Before we see any military or political personnel, Hood introduces to the family living right next door to the Al-Shabab safehouse that is the drone mission’s target. Debates on this topic can get lost in sterile statistics and legal technicalities, so this humanisation is important, and sets up what will be the film’s key conflict. The safehouse contains three high value targets and two possible suicide bombers, so British colonel Katherine Powell (Helen Mirren) and General Frank Benson (Alan Rickman) want to wipe it off the face of the earth as soon as possible. The drone’s pilot Steve Watts (Aaron Paul), on the other hand, is reluctant, with the young daughter of the family selling bread inside the blast radius of the missile.
What’s most impressive about Eye in the Sky is the way in which it never lets its audience rest on a decision. During a cabinet meeting with politicians who are more concerned with image than real results, you can’t wait for Powell and Benson to get the green light, but as soon as the action moves to the room in which the pilots are actually making the shot, the fear of collateral damage becomes far more palpable. Neither drone operator has ever carried out a kill mission, and Aaron Paul and Phoebe Fox (playing the assistant pilot) both capture well the nauseous angst of being asked to kill in cold blood.

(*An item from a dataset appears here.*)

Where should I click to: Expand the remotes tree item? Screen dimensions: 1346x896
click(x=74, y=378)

However, this back and forth can also, on occasion, be relatively frustrating, forcing the film to repeat certain beats to the point of tiredness. It’s an effective statement on the ridiculous bureaucracy of war, but not always particularly fun to watch. Thankfully, Hood and writer Guy Hibbert have a great grasp of how best to ratchet up tension, especially when following the Kenyans’ local intelligence agent Jama Farah (Captain Phillips’ Barkhad Abdi) on the ground.
A sequence in which Jama must infiltrate the safehouse with a small drone while posing as a trader is absolutely riveting, and kicks off an incredibly tense final act. This last third of the film has some wobbles, but manages to right itself in time for a satisfying yet troubling ending. Eye in the Sky does not shy away from the horrors of war, from gruesome explosions to the shady machinations with which officers attempt to authorise drone strikes. At points it is hard to believe that so much thought and anguish actually goes into launching a strike, but Hibbert’s script plays with this idea to illustrate key differences in the American and British approach to aggressive foreign policy.

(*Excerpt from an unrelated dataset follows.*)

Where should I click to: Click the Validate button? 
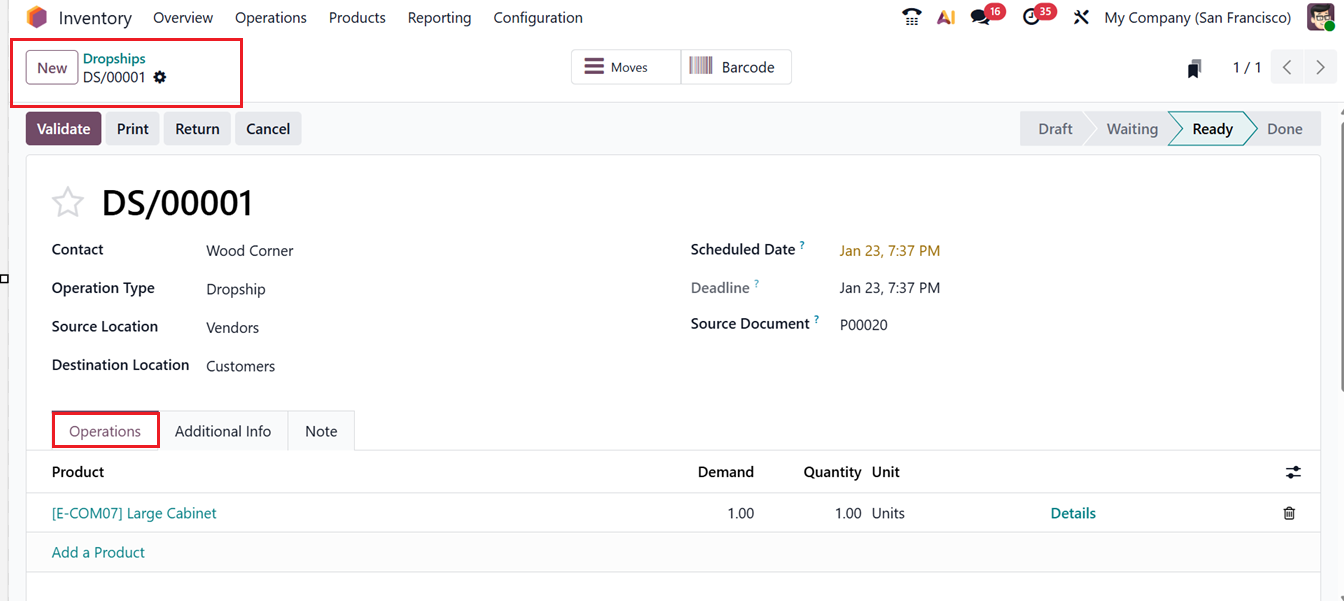(x=63, y=128)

Helen Mirren is on slightly more muted form than usual as Powell, which works very well for this seasoned military veteran. Almost always in control, and quietly furious whenever she isn’t, it’s a subtly commanding performance in which Mirren easily convinces as someone who has been hardened by years of confusing and fruitless conflict. Eye in the Sky is also the last live-action appearance of the tragically departed Alan Rickman, who manages to pack both world-weariness and arch comedy in his portrayal of General Benson. As he departs the war room to give his granddaughter her birthday present at the film’s very end after a great final line, the weight of the loss of his talent becomes very clear.

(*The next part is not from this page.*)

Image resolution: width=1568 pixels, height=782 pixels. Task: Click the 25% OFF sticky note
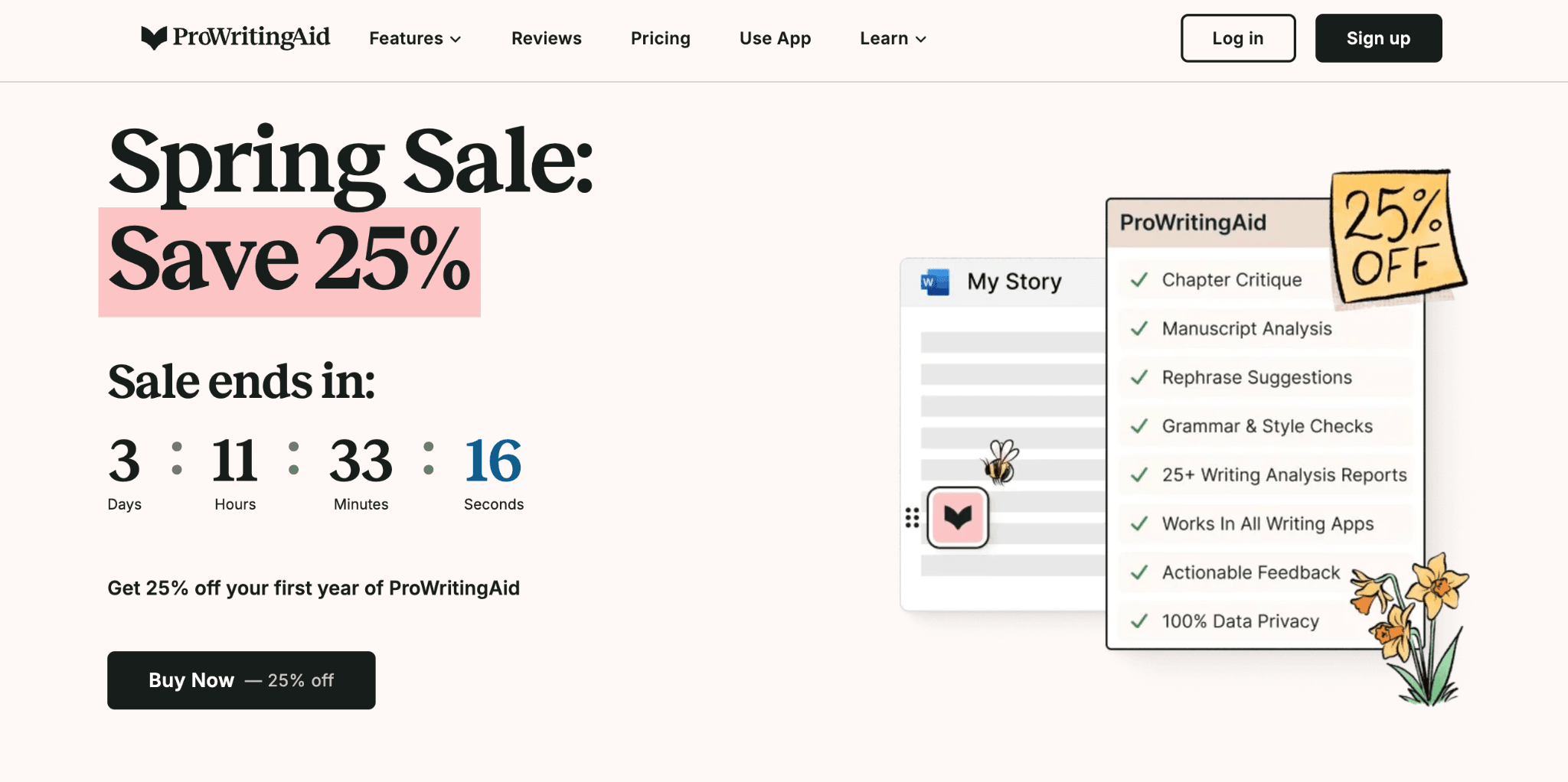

Giving the increasing prominence of drones in western armies, they are swiftly becoming a matter about which it is difficult to be neutral. Whether you believe they are cowardly, necessary, illegal, or just a considerable advantage in a fight, Eye in the Sky will force you to reassess your opinions, even if its own lack of answers means that it probably won’t change many people’s minds outright. An unshowy cast lead an important debate film that never forgets the human cost of its discussions and proves a fine closing example of the inimitable screen presence of Alan Rickman.